Researchers have discovered that a model of artificial intelligence (AI) was able to accurately answer medical quiz questions meant to evaluate health professionals’ skills in diagnosing patients using clinical images and brief textual descriptions. Nevertheless, doctors noted that the AI made errors in its image descriptions and in detailing the reasoning behind its conclusions.
A study conducted by researchers at the National Institutes of Health (NIH) revealed that an AI model accurately tackled medical quiz questions that assess medical professionals’ diagnostic abilities with clinical images and concise summaries.

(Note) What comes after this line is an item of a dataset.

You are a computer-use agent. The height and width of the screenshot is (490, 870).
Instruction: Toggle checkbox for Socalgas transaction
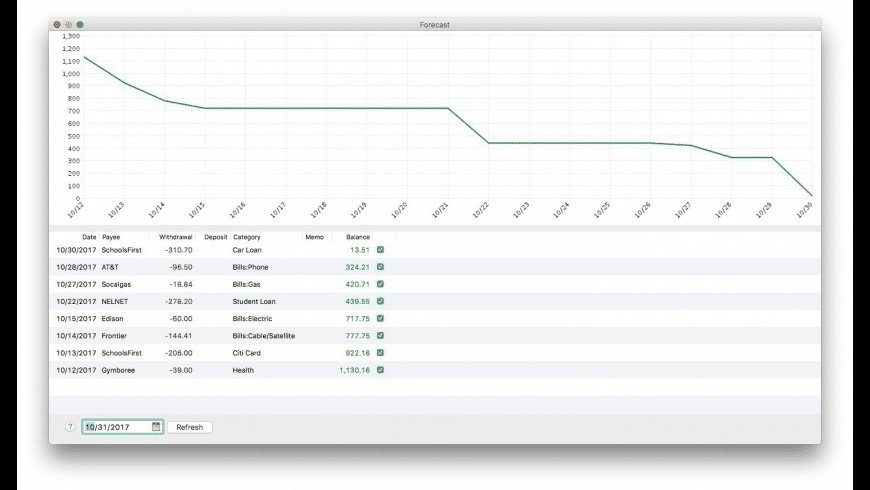click(380, 284)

However, evaluations by physician-graders highlighted the AI’s inaccuracies in image descriptions and its reasoning process. The results, which illuminate the potential applications of AI in healthcare, were published in npj Digital Medicine. The research was spearheaded by scientists from NIH’s National Library of Medicine (NLM) and Weill Cornell Medicine in New York City.
“The incorporation of AI into healthcare presents significant potential as a resource for aiding medical professionals in diagnosing patients more efficiently, thereby enabling earlier treatment,” stated Stephen Sherry, Ph.D., Acting Director of NLM. “However, as this research indicates, AI has not yet reached a level of sophistication to replace the essential human experience for precise diagnoses.”

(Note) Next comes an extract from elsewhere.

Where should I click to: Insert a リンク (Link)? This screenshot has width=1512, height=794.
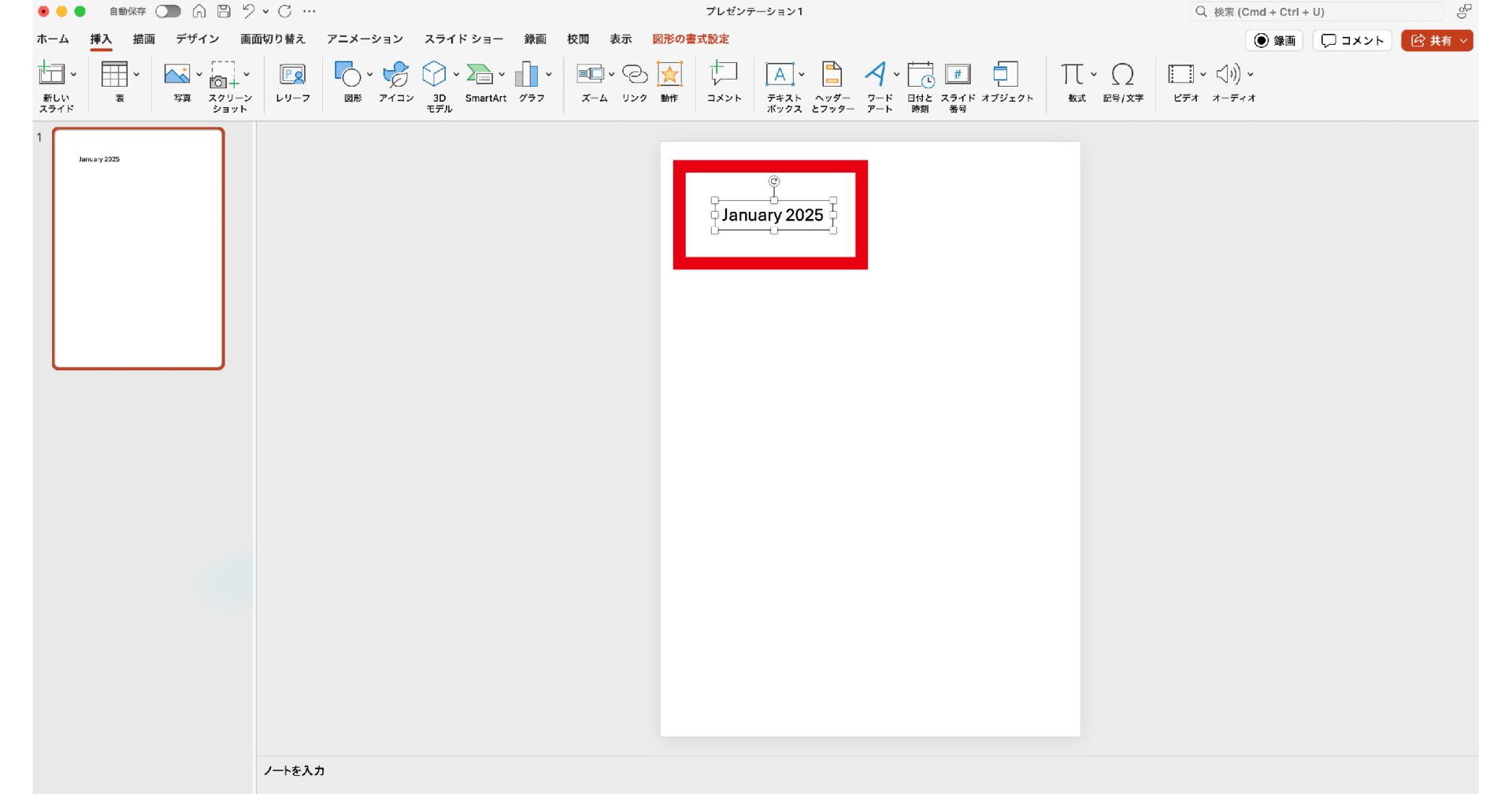click(634, 75)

The AI and human doctors worked on questions from the New England Journal of Medicine (NEJM)’s Image Challenge, an online quiz that showcases real clinical images along with brief descriptions detailing patient symptoms, asking users to determine the correct diagnosis from a list of options.

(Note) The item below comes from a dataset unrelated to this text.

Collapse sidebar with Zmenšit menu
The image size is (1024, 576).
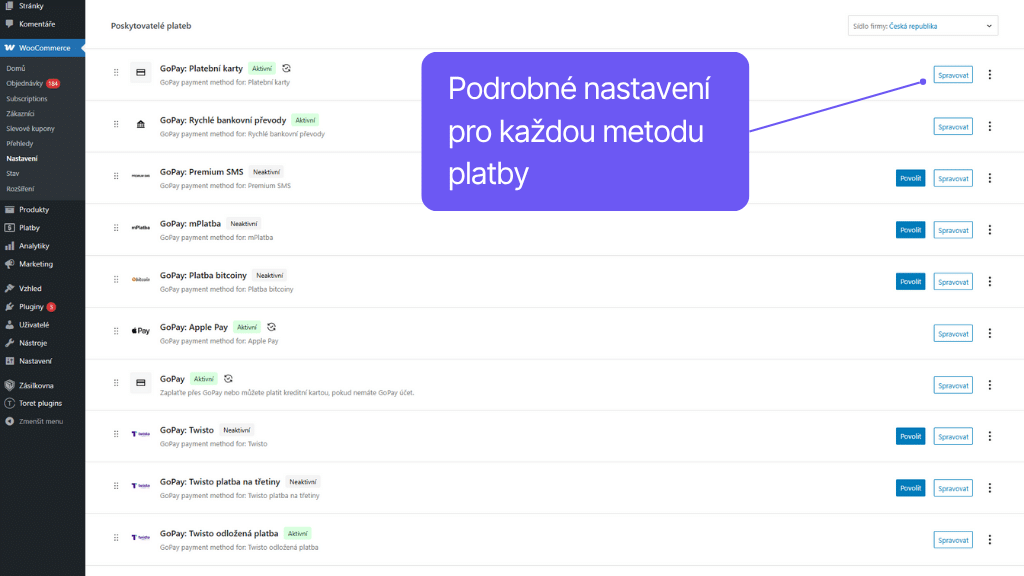[41, 421]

The AI was tasked with answering a total of 207 image challenge questions and was instructed to provide a written explanation justifying each diagnosis. The instructions emphasized the need for the rationale to encompass a description of the image, a summary of pertinent medical knowledge, and a step-by-step breakdown of the reasoning process that led to each answer.
Nine physicians from varied specialties participated, first working in a “closed-book” format (without referencing any outside materials) and subsequently in an “open-book” format (with access to external resources). Afterward, the researchers presented the physicians with the correct answers alongside the AI’s responses and reasoning, before asking them to evaluate the AI’s image description, knowledge summary, and reasoning steps.
The study showed that both the AI and the doctors were generally successful in identifying the correct diagnosis. Notably, the AI model performed better than the physicians in the closed-book scenario, while the physicians outshone the AI when using open-book resources, particularly on the more challenging questions.
Crucially, physician evaluations indicated that the AI made several errors in describing the medical images and in its reasoning, even when it correctly identified the final diagnosis. For instance, when given a picture of a patient’s arm with two lesions, a human doctor could recognize that both lesions stemmed from the same condition. However, the AI, influenced by the differing angles of the lesions that created an illusion of varying colors and shapes, failed to link both lesions to a single diagnosis.
The researchers stress that these insights highlight the necessity for further evaluation of multi-modal AI technologies before they are integrated into clinical practice.
“This technology has the potential to assist clinicians in enhancing their skills with insights based on data that could lead to better clinical outcomes,” remarked Zhiyong Lu, Ph.D., a Senior Investigator at NLM and one of the study’s lead authors. “Recognizing the risks and constraints of this technology is imperative for effectively utilizing its potential in the field of medicine.”
The research involved a model named GPT-4V (Generative Pre-trained Transformer 4 with Vision), which is classified as a ‘multimodal AI model’ due to its ability to process a variety of data types, including text and images. While the researchers acknowledge that this study is relatively small, it provides insight into the capabilities of multi-modal AI in supporting healthcare professionals with their decision-making. Further studies are required to evaluate how such models compare to physicians’ diagnostic skills.
This study included contributions from partners at NIH’s National Eye Institute and NIH Clinical Center; the University of Pittsburgh; UT Southwestern Medical Center in Dallas; New York University Grossman School of Medicine; Harvard Medical School and Massachusetts General Hospital in Boston; Case Western Reserve University School of Medicine in Cleveland; University of California San Diego; and the University of Arkansas in Little Rock.